Int J App Pharm, Vol 10, Issue 4, 2018, 31-34Review Article


COSMECEUTICAL IMPORTANCE OF FERMENTED PLANT EXTRACTS: A SHORT REVIEW

BHAGAVATHI SUNDARAM SIVAMARUTHI, CHAIYAVAT CHAIYASUT, PERIYANAINA KESIKA*

Innovation Center for Holistic Health, Nutraceuticals, and Cosmeceuticals, Faculty of Pharmacy, Chiang Mai University, Chiang Mai 50200, Thailand
Email: p.kesika@gmail.com

Received: 30 Mar 2018, Revised and Accepted: 24 May 2018


ABSTRACT

Personal care products, especially cosmetics, are regularly used all over the world. The used cosmetics are discharged continuously into the environment that affects the ecosystem and human well-being. The chemical and synthetic active compounds in the cosmetics cause some severe allergies and unwanted side effects to the customers. Currently, many customers are aware of the product composition, and they are stringent in product selection. So, cosmetic producers are keen to search for an alternative, and natural active principles for the development and improvisation of the cosmetic products to attain many customers. Phytochemicals are known for several pharmacological and cosmeceutical applications. Fermentation process improved the quality of the active phytochemicals and also facilitates the easy absorption of them by human system. Recently, several research groups are working on the cosmeceutical importance of fermented plant extracts (FPE), particularly on anti-ageing, anti-wrinkle, and whitening property of FPE. The current manuscript is presenting a brief on cosmeceutical importance of FPE.
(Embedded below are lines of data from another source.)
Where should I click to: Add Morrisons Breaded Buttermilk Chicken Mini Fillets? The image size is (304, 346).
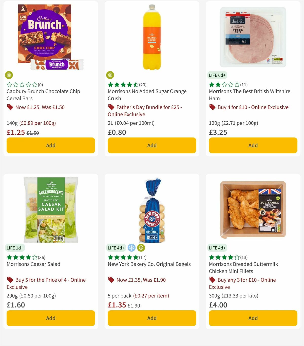(x=253, y=318)
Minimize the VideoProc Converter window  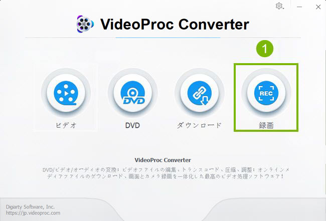(299, 7)

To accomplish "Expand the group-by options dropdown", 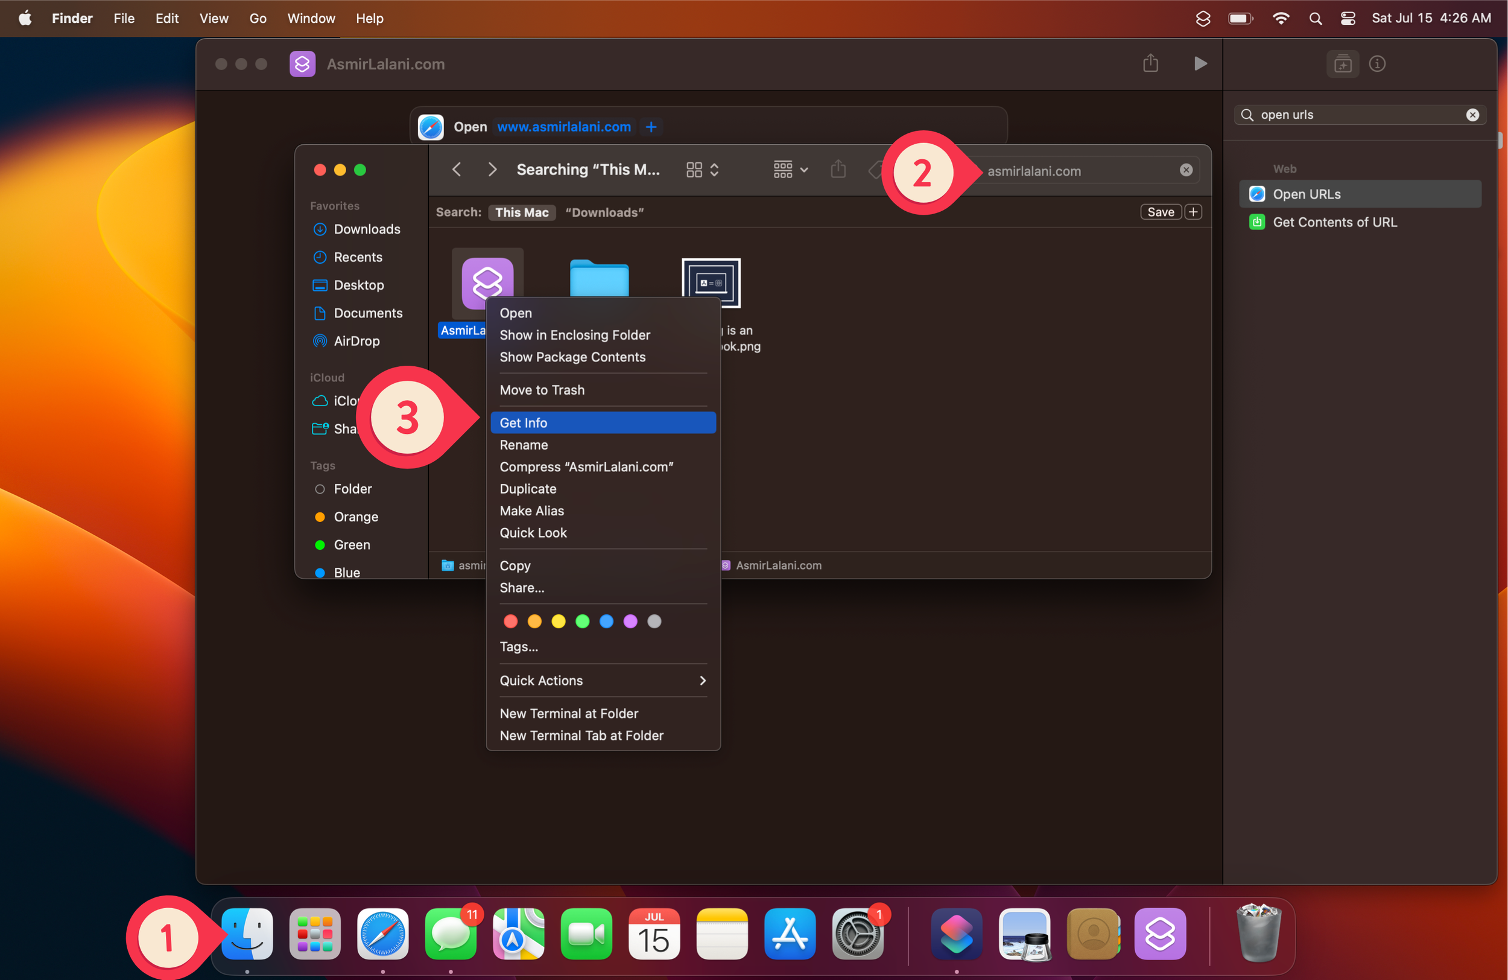I will 790,169.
Keywords: Fermented plant extracts, Cosmetics, Phytochemicals, Anti-aging, Anti-wrinkle


INTRODUCTION

Fermented foods (FF), fermented plant beverages (FPB), and its extracts represent an essential role in the cultural development and foodscape of humans. The types and preparation of FF are fluctuating based on the origin of the food. The ethnobotanical survey, functional importance, and making process of traditional fermented plant foods of Northern Europe, Eastern Europe, Korea, India, and Namibia have been reported recently [1-5]. FPB and fermented plant extracts (FPE) are rich sources of antioxidants, vitamins, minerals, polyphenols, proteins, fibres, and probiotics. Therefore, FPB has been reported for several health benefits [6-8]. The improvement of phytochemical content and bioactivities of FPB depends on the fermenting microbes and fermentation conditions. It has already been reported that the enhancement of phyto-content and formation of desired micronutrients like L-glutamic and γ-aminobutyric acids in fermented plants are obtained with specific starter cultures [9-12].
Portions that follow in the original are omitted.